Meine Freundin G. erzählt: „Die Chilenen damals bei den
Demos in Wien, immer gut drauf, immer mit Musik, die können demonstrieren!“. Können sie immer noch. Die Bilder der „Marcha
pacífica más grande de Chile“ sind einfach unglaublich. Mehr als 1,5 Millionen
Menschen sind allein in Santiago de Chile auf die Straße gegangen. Sie lassen sich nicht mehr von Piñeras
Drei-Groschen-Versprechungen hinters Licht führen. Sie wollen strukturelle
Veränderungen. Sie wollen eine verfassungsgebende Versammlung. Mir kommt es so
vor, als sei ein zutiefst gespaltenes Land – zwischen arm und reich; aber in
großem Maße auch darüber, wie die Zeit der Diktatur unter Pinochet zu bewerten
sei – erstmals wieder zu einem Land von Bürgern geworden, die zusammen etwas
erreichen wollen. Die Proteste sind „una grande fiesta de liberación, de decir no“ (Alejandro Goic), ein großes Fest
der Befreiung, sie sagen nein“,man
kann den Elan, die Entschlossenheit, die Erleichterung auf jedem Foto sehen. Die
Ausgangssperre, deren Uhrzeit jeden Tag neu angesagt wird (in Valparaiso schon
um 18 Uhr) hat von vorneherein niemand beachtet. Im Gegenteil, auch in der
Nacht geht das „Klackklack“ der Revolte, die „cazeroladas“, das Schlagen auf
Töpfe und Dosen, weiter. Und Victor Jara, 1973 im Estadio Chile ermordet,
bekommt eine späte, neue Ehre: Sein Lied „El derecho de vivir en paz“ ist so
etwas wie die Hymne der Bewegung.
Zugleich ist nach wie vor die Armee auf der Straße,
zirkuliert mit Panzern und zu Fuß zielt und schießt auf Leute, offiziell
zugegeben wurden bisher 5 Tote durch die Armee. Es könnten durchaus mehr sein.

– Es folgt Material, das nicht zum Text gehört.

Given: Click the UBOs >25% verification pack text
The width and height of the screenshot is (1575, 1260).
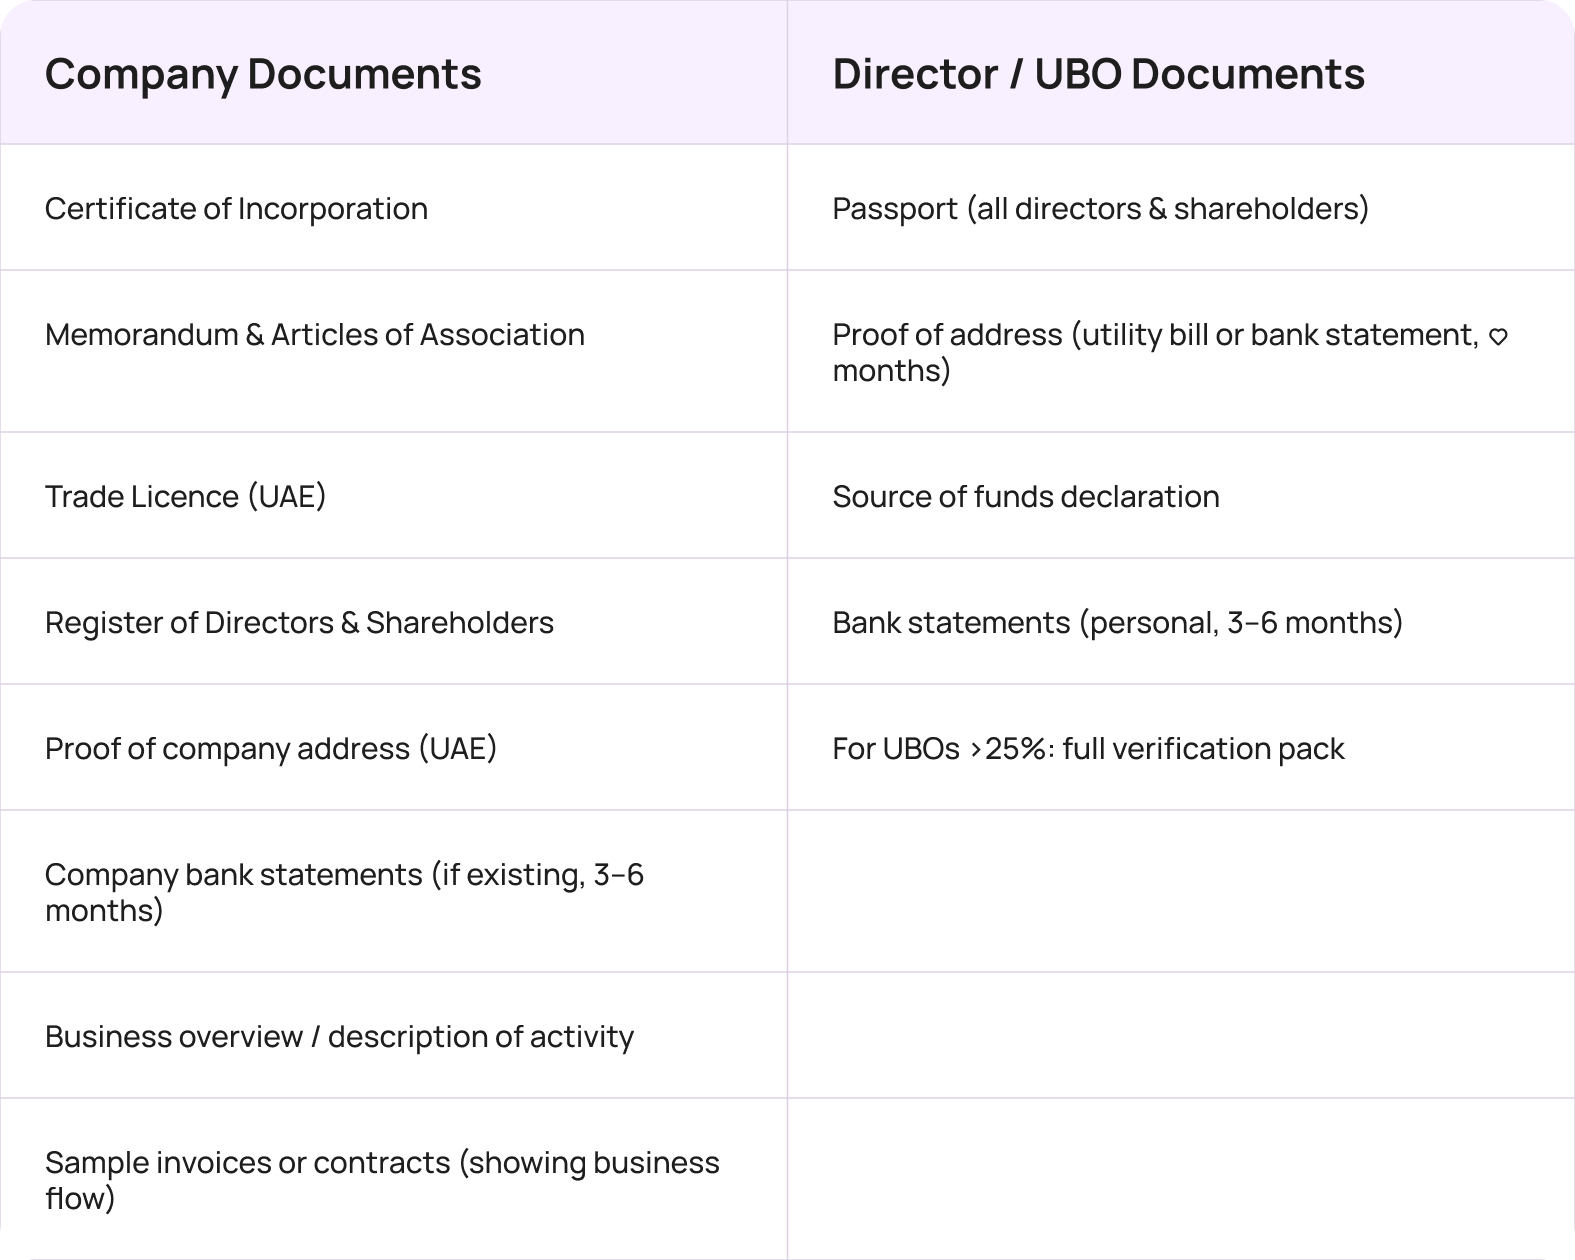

Vorwürfe von Vergewaltigungen, Misshandlungen, Folterungen. „Die Diktatur hat
nie aufgehört“, liest man auf Plakaten. Und auch wenn sich Piñera entschuldigt
hat: Kann man entschuldigen, dass jemand sagt: „Wir sind im Krieg gegen einen
mächtigen Gegner“ und seine Bevölkerung meint, und Maßnahmen ergreift, die
direkt aus der Pinochet-Diktatur ins Heute zu reichen scheinen?
Proteste gab es auch schon im Mai gegen die Bildungsreform,
die vorsieht, den Geschichtsunterricht in der Schule zu einer freiwilligen
Angelegenheit zu machen; sie wurden sofort kriminalisiert und heftig bekämpft.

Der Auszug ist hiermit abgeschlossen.